We are working with them on solutions to help relieve the pressures of massive population growth; unprecedented demand on our resources and an unquenchable thirst for super-fast and super-safe digital connectivity.
We are also supporting the design and large scale roll-out of futuristic transport infrastructure that will help clean up and decongest our busiest cities. Many of our customers who are accelerating their path to net zero are driving us to push the frontier of renewables technology to power huge infrastructure projects – while at the same time seeking ways to deal with legacy carbon-emitting plants.
While mega-project planning is not a new concept, our approach is defined by an intense focus on front-end planning led by our global engineering, design and construction practitioners who have worked on some of the world’s most complex projects. Our team of infrastructure planners work with customers at every step – from the birth of an idea to physical execution and operations – to deliver a programme based on four key principles that goes beyond master-planning and gives a high certainty of outcome.
Four key principles
Partner-centric approach. Our customers are our partners. When getting a project established in the planning phase it is important that the team is fully aligned, so that we work with one mindset. Often this starts with articulating the purpose of the project – whom and how will it serve, what benefits will it bring, for example what are the long-term social and economic outcomes. Agreeing the narrative in the planning stages create a unified vision that all project stakeholders keep in mind and use to shape their creative and technical solutions.

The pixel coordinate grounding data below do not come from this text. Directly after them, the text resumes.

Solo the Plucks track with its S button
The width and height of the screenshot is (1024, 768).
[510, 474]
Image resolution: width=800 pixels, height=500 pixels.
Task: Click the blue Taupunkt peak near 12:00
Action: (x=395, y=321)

De-risking the plan. Early engagement with an EPC helps identify issues that only experience can bring. Bechtel, in its 122nd year, has a long history in the EPC and PM arena and an equally long history in master-planning. Our people provide real-life lessons learned off some of the world’s largest and most complex projects, giving them unparalleled insight into this critical early-stage work. It is a mistake to separate the master-planning and preliminary design from project delivery.
Finding the design “diamond” in the rough. When analyzing the project, region, or nation, our first consideration is identifying the synergies and sequences that will ensure the final result is greater than the sum of its parts. We have done this on many of our projects around the world, for example turning the flared gas by-product of Jubail’s oil fields into a robust industrial city that now contributes over 7% of Saudi Arabia’s GDP. Or, how we are supporting the governments of Gabon and Ivory Coast deliver nationwide infrastructure in a way that returns long-term socio-economic gains for local communities. Customers get swamped by data, but data is valuable only when it is used to articulate and then achieve better outcomes.
Future-proofing the design. Thoughtful planning allows for the project to breathe and grow. Capitalizing on mega-project momentum in the financing, procurement and logistics realm often creates additional opportunities. For example, designing 5G-ready motorways in the Balkans, that will in time attract smart development and link into key areas of economic growth. Many of our customers are setting ambitious targets to decarbonize their transport and energy systems, and we are proudly supporting them on this critical path with a suite of solutions including carbon capture and battery storage, as well as laying the ground for electric vehicles and futuristic modes of transport.
The next chapter for the infrastructure sector will deal with growing complexities and unknowns. Radical solutions will need to be rooted in meticulous planning and certainty of delivery. Master-planning for the future needs to go above and ‘beyond’ its traditional scope to capitalize on this great opportunity for long-term positive change.